В заезде участвовали десять скакунов, одиннадцатым был дончак, взращенный на атаманском заводе.
Узнав об этом, публика заволновалась, в тотализаторе возникла неразбериха: новый конь спутал карты завзятых болельщиков и дельцов. Изумился и принц-регент, когда узнал, что конь — спутник атамана в его походах и сражениях. Боевой конь — и в скачках? Такого еще не бывало.
Дончак не подвел: разделил второе и третье место.
— Он не уступает лучшим нашим скакунам! Я прикажу нарисовать его, — сказал принц-регент. — И картину повешу в своем дворце.
— Зачем же рисовать? В знак уважения я дарю вам этого коня, — расщедрился Матвей Иванович.
— А мы вам вручим чистокровного жеребца, победителя скачки! — пообещал хозяин ипподрома, заработав таким образом одобрение принца-регента.
К Матвею Ивановичу протиснулся высокий белокурый, слегка прихрамывающий мужчина. Глаза светлые, чистые, обворожительная улыбка.
— Сэр! Позвольте выразить вам свое восхищение. Я преклоняюсь пред вами и предводительствуемыми вами войсками. Я писал о многих героях, вы из тех, пред кем я в долгу.
— Кто вы?
— Я — поэт. Вальтер Скотт мое имя.
— О-о! — Матвей Иванович почтительно отступил, не отпуская его руки. — Ваше имя, сэр, в России известно. Позвольте и мне высказать вам почтение. — Он снял с головы папаху и отвесил поклон.
А на следующий день свита на яхтах поплыла по Темзе в Оксфорд, знаменитый своим университетом. Старейшее в мире учебное заведение незадолго перед тем отметило свое семисотлетие. Особую известность имела его библиотека, которую двести лет назад собрал ученый Бодлей. Она была гордостью Англии.
Гостей ознакомили не только с библиотекой, но и с типографией, где на станках печатались университетские книги, с картинным залом, где находилось собрание редких полотен известнейших художников.

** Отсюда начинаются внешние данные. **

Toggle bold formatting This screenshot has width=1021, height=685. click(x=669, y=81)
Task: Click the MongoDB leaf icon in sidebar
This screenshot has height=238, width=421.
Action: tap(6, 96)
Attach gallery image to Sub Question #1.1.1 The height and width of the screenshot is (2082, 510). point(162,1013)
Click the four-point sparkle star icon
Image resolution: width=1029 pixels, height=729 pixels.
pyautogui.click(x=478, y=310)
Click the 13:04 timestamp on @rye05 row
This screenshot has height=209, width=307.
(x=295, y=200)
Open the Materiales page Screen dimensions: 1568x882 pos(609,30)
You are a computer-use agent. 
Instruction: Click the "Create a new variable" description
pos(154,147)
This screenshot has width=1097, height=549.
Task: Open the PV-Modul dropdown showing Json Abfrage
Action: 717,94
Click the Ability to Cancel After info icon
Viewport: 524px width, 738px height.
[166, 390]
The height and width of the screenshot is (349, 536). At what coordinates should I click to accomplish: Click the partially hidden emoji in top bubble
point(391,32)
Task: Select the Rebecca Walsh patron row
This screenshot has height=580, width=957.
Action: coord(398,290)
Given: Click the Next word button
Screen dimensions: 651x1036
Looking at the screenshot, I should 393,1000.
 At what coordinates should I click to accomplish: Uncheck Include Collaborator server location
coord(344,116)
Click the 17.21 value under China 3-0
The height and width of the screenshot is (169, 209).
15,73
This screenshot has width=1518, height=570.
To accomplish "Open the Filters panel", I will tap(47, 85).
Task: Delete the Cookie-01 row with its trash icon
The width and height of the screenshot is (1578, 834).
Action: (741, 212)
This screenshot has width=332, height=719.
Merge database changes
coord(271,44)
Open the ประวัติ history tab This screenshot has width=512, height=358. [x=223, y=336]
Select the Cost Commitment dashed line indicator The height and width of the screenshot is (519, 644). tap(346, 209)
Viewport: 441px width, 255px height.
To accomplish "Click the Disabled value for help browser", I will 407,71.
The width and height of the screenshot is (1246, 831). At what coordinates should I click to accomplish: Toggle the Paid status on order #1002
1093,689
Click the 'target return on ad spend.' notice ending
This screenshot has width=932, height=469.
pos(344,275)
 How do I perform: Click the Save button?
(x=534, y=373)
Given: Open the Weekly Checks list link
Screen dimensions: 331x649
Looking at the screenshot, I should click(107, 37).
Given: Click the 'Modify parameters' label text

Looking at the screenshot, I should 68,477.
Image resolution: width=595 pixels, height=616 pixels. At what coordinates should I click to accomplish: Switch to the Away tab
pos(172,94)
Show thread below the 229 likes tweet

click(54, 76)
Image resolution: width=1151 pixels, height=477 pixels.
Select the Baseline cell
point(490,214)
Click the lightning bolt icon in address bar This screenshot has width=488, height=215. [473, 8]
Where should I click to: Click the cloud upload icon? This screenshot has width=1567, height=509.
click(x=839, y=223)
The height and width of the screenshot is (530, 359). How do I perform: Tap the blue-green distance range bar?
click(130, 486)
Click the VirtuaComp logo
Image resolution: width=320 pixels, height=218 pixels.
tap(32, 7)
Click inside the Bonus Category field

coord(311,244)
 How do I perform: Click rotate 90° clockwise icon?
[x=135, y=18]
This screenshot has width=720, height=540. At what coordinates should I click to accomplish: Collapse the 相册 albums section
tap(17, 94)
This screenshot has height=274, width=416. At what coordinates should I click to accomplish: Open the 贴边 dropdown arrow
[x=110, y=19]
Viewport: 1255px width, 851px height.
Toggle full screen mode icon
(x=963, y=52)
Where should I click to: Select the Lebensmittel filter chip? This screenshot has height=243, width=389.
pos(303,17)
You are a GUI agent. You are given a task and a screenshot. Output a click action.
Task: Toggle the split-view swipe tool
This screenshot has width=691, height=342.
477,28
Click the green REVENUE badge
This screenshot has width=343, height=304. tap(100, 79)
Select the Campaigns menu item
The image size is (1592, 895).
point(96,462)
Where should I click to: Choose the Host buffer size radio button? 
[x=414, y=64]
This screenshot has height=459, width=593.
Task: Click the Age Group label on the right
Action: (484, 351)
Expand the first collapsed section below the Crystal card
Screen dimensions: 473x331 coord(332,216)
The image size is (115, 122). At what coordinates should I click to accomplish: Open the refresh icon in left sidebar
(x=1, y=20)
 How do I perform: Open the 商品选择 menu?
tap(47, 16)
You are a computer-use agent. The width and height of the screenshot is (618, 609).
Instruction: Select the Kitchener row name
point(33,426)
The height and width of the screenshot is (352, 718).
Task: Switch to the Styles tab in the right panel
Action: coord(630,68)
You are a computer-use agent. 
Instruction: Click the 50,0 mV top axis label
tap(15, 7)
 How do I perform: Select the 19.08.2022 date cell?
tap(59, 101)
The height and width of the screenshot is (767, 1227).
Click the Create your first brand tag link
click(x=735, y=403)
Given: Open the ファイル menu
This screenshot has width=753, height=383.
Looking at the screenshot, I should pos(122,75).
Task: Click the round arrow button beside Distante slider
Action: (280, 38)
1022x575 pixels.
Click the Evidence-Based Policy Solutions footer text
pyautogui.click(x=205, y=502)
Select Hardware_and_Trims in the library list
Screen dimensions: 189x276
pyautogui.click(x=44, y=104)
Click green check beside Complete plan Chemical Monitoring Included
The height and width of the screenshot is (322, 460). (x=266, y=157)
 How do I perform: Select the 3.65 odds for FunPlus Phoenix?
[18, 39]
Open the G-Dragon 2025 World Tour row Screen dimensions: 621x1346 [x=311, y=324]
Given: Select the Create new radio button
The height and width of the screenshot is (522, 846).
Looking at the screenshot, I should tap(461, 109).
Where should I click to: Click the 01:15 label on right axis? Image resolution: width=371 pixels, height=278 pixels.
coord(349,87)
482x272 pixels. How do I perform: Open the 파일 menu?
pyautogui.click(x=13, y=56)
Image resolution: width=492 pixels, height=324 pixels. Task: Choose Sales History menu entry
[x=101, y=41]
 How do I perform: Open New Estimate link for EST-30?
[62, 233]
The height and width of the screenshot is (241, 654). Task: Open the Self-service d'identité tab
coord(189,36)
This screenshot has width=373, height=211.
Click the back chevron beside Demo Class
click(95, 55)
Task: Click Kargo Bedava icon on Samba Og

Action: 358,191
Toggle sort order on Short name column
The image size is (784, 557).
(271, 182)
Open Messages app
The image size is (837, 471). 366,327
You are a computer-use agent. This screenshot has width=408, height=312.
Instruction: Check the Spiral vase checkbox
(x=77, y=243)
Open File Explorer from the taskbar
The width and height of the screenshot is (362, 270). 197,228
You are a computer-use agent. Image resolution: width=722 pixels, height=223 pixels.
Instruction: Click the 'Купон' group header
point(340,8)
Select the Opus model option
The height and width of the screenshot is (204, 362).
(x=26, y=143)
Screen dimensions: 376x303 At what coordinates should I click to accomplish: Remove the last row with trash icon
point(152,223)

Потом были выступления, и хор опять исполнил английскую песню о казаках. Но совсем не ту, что пели на ипподроме. Хотя эта тоже была о казачьей доблести и один из куплетов был таким:
А поутру в театральном зале университета состоялось торжественное собрание. Гости в черных мантиях восседали на виду у всех ученых, облаченных в такое же одеяние. На возвышение вышел канцлер университета лорд Гренвиль. На груди поверх мантии массивная золотая цепь, на ней драгоценный солитер.
Матвей Иванович ясно услышал свою фамилию в долгой речи ученого, который перечислял сражения, где отличились его, Платова, войска. Когда канцлер кончил, все встали, на генерала надели черную мантию: отныне он стал почетным доктором наук Оксфорда.
И еще произошло немаловажное для Платова событие. Случилось это в доме русского посланника и давнего знакомого Матвея Ивановича князя Ливена. Словоохотливая хозяйка Дарья Христофоровна, выражая сочувствие, сказала, что после смерти жены Матвею Ивановичу одному будет нелегко.
— Как одному? А дочери? Сыновья? — возразил он.
— У них свои семьи, а стало быть, и свои заботы. А ведь каждая душа просит друга, которому бы можно поведать заветное. Да и не обо всем можно высказать дочери или сыну.